Sna sa del codice binario, e di una serie di linguaggi che permettono, ad esempio, di farle vedere sullo schermo le parole che sta scrivendo. Sa, ma non saprebbe ricreare tutti i processi. Sa perché ha visto, e quindi oggi, guardando allo schermo e non potendo decifrare, non può che avere fede in ciò che sta sotto all’interfaccia.
Studiare l’XHTML non è che il suo piccolo contributo. Tutto parte con un gruppo di nerd al MIT (non Movimento Identità Transessuale, ma Massachusetts Institute of Technology) che giocano con un trenino. A questo gruppo viene messo a disposizione il primo computatore, un macchinone in cui inserire schede perforate. Le schede perforate sono il programma. Il computatore legge i pieni e i vuoti ed esegue. Per convincere il corpo insegnanti della validità di questo computatore, lo programmeranno per essere abile nel gioco degli scacchi. Il computatore, in una partita contro l’insegnante, vincerà.


Sna non vuole programmare un vincitore a scacchi.
(Sna ricorda il suo papino che programmava giochi di carte per poi giocarci. E pseudo-platformgame dalla grafica disdicevole.)
Sna vuole sfruttare il presente.
Sna ama la comunicazione, e quello che scorre in questo computatore è un flusso di informazioni.
A volte mi soffermo pensando alla tecnologia wireless, e a onde invisibili che passando da un dispositivo all’altro mi attraversano.
E contemplo.
Mi capita anche quando penso alla parola opensource.
Contemplo.
(Cosa, contemplo? Non lo so. Sto riflettendo, ancora, sullo scopo di Sna, sulla sua utilità, e il discorso ingloba tutto.)

3 comments

  1. ricordo lo schermo nero con le cifre verdi!

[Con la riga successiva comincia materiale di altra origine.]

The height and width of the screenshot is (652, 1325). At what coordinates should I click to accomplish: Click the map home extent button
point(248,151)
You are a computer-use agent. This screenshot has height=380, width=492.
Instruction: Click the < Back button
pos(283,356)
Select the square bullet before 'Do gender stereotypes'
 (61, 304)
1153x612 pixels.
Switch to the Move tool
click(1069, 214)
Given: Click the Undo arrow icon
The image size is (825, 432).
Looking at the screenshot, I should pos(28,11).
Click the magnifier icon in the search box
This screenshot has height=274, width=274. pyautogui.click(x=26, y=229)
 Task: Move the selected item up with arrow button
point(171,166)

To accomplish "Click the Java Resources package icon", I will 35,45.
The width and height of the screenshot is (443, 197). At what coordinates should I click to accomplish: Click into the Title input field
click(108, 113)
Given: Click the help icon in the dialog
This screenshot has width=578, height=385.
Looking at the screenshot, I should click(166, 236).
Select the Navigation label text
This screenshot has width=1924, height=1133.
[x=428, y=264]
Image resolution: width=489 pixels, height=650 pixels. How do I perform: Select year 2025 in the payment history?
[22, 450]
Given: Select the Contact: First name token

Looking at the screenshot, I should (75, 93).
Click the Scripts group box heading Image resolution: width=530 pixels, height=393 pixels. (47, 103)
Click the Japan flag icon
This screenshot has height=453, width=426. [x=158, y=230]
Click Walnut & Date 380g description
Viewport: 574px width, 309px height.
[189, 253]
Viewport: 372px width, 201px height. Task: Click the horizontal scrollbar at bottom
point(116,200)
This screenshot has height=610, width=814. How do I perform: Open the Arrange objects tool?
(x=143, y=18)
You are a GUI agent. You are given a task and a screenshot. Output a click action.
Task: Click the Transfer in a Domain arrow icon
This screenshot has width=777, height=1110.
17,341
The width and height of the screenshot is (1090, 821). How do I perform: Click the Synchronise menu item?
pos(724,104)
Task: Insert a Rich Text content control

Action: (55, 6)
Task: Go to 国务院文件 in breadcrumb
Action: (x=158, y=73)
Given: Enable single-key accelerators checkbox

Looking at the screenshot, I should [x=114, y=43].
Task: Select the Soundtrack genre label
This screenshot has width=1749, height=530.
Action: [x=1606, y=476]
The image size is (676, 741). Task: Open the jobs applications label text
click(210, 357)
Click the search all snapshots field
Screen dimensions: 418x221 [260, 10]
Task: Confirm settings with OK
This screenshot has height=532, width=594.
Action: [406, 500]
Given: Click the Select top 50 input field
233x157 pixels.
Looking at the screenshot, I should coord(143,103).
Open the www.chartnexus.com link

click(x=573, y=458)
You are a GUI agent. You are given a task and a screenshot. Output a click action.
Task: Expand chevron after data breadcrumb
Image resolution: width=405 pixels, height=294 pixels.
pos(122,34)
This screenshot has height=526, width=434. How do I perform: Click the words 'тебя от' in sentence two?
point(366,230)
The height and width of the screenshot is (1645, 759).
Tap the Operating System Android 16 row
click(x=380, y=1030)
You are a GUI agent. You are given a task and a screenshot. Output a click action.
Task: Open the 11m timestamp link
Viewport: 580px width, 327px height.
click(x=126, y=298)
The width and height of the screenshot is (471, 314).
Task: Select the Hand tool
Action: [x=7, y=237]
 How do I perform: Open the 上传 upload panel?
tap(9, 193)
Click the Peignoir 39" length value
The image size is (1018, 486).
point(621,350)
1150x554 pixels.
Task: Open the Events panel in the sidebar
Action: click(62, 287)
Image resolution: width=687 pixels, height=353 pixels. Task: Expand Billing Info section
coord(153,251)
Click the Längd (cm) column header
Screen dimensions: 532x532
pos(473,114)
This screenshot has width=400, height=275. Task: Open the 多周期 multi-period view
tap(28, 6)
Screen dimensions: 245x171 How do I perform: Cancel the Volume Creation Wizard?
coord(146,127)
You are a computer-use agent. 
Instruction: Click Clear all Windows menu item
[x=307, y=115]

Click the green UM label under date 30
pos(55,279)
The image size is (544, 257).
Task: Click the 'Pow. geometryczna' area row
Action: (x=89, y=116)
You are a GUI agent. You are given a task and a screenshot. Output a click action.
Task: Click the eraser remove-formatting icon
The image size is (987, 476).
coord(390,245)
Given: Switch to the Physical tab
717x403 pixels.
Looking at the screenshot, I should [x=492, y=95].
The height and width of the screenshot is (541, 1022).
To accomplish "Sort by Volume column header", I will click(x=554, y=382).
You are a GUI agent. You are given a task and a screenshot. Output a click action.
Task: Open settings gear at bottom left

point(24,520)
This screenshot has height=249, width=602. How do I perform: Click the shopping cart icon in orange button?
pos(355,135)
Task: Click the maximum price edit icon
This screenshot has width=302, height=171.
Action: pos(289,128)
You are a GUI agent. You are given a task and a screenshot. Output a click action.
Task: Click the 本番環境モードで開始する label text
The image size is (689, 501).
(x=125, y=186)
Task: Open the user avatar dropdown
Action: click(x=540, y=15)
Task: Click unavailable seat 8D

    …e il portatile della epson, schermo blu, lettere avorio… bbrrr… mi sembra di essere Norton che arreda la casa col catalogo dell’Ikea…

    1. Spero tu non finisca con un buco nella guancia.
      Non ti donerebbe, madrina.
      E Nicola piangerebbe tanto tanto tanto. *nods*

      (Norton in American History X. *__* Ieri sera lo stavo facendo vedere a un’amica…)

      1. ##Spero tu non finisca con un buco nella guancia.
        Non ti donerebbe, madrina.
        E Nicola piangerebbe tanto tanto tanto. *nods*##

        Cercherò di fare attenzione^_-
        Povero Nicola! Non facciamolo piangere!!!